In Italy L’Adige writes,
A hundred days from the white smoke on that rainy evening of March 13th, there is no sign of letup of the ‘honeymoon’ between Pope Francis and the growing masses of the faithful. The words of gestures of a pope who cleared the field of papal trappings and heavy protocol to make way for the papacy’s pastoral nature as ‘bishop of Rome,’ close to the people, especially close to the poor and weak, are fascinating not only to believers, but also to nonbelievers from the whole world.

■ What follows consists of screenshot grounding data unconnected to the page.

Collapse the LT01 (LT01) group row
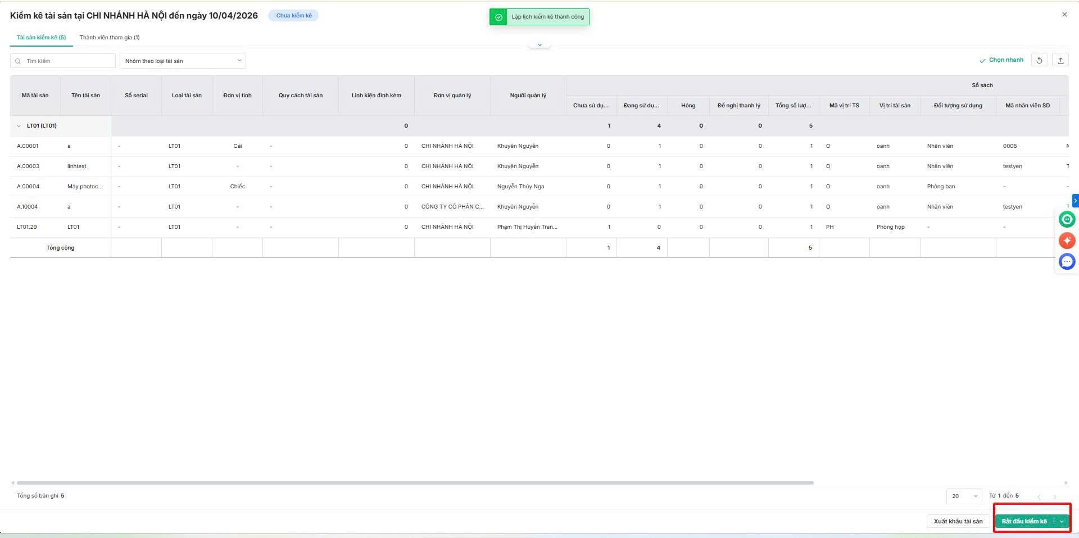 (19, 126)
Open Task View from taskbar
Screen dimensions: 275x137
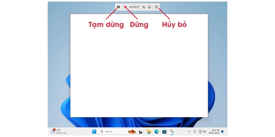coord(141,132)
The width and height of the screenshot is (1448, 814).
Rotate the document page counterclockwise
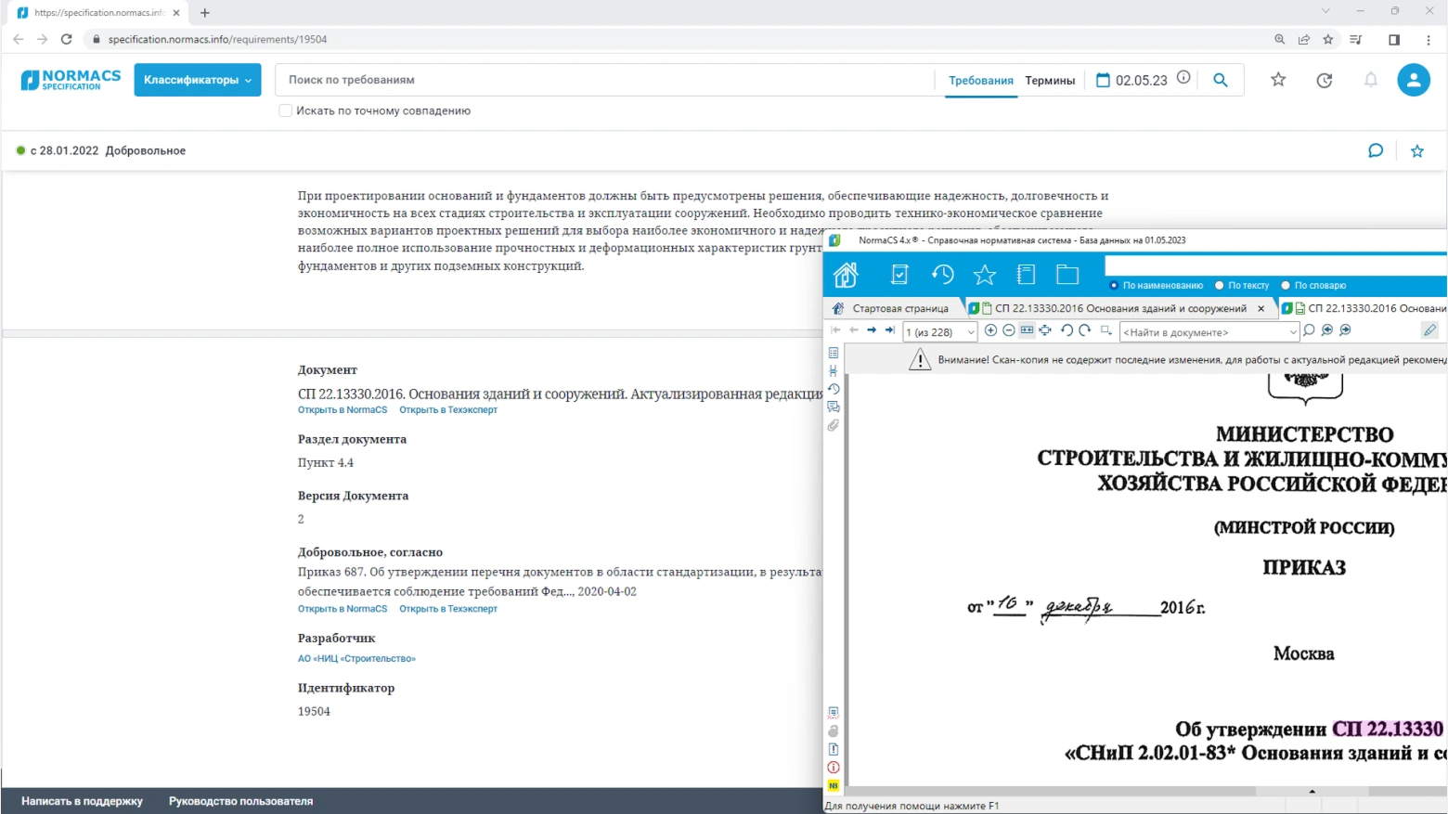[1067, 330]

In France, Le Figaro wonders when the “papamania” will let up:
The gulf between the Catholic Church and public opinion seems to be reduced, thanks to a very popular and unconventional pope. Two objective indicators show the rapprochement: the number of people at Wednesday people audiences has nearly quadrupled. From an average of 25,000 people, the attendance approaches 100,000 people. And the new crowds that stream into St. Peter’s Square are not primarily the pious, nor the ‘Catholic” in the strict sense, but those curious to see the man in white up close. To the point of sometimes being magnetized by his charism of simplicity. The second measurable index: the Twitter account of the pope, launched by Benedict XVI with two million subscribers, has more than tripled.
The paper notes that, with Francis’ avoidance of the term ‘pope’ in favor of ‘bishop of Rome’ and his decision not to live in the official papal apartments, some are worried about a ‘desecration of the papal office.’

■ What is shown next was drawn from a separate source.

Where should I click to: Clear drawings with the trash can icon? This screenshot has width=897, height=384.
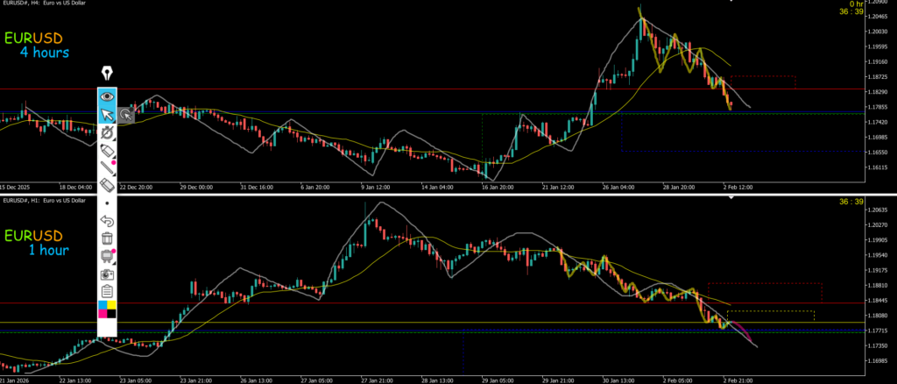click(x=107, y=238)
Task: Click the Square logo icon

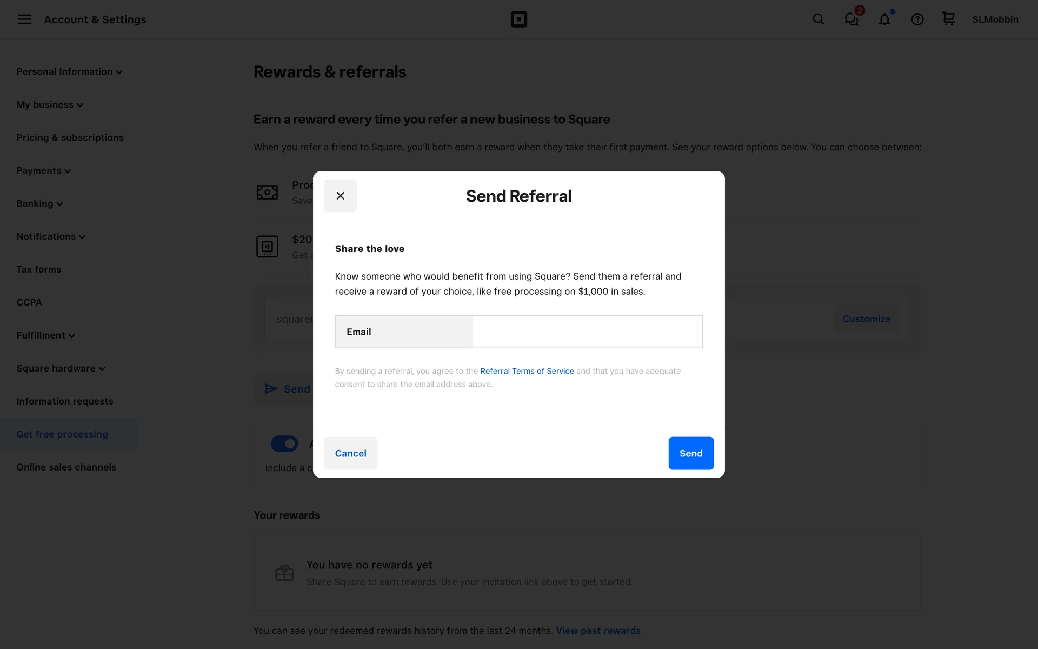Action: tap(518, 19)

In Austria, Cardinal Christoph Schönborn of Vienna says, “I think that this fresh spirit, the good humor and also the challenge from Pope Francis, is good for all of us. In an unbelievable way, he knows how to bring together the radicality of Christianity with the joy of Christianity.” He said to Kathweb, “Sometimes I have the impression that we’re so grumpy, grim, and joyless. We ought to look more redeemed.” Schönborn spoke of a fundamentally entirely new positive attitude in the Church and in Austria in general: “If the horse-drawn carriage drivers in Cathedral Square are an indication of the opinion of people in our country, then this pope is much beloved.”
In the Bavarian Sonntagsblatt (“Sunday Paper”), Tilmann Kleinjung writes that “after only 100 days in office, this new pope has already made many people happy.” He writes:
Hardly a wonder that so many people want to approach this gregarious pope, who breaks down the barriers between himself and the world and makes a campaign out of modesty… But one cannot reduce him to questions of style anymore, as happened in the first days after his election. His modestly, demonstratively put on display, is a clear call to all bishops, priests, and faithful to do the same as him. His lived out modeling may well effect more than any wordy and brilliant encyclical…
Whoever wishes to understand Francis must understand his gestures: the foot-washing in the youth detention center on Holy Thursday, the morning Masses in the guesthouse at which he gradually wishes to get to know every Vatican colleague, or the fact that the pope only speaks of himself as “Bishop of Rome.”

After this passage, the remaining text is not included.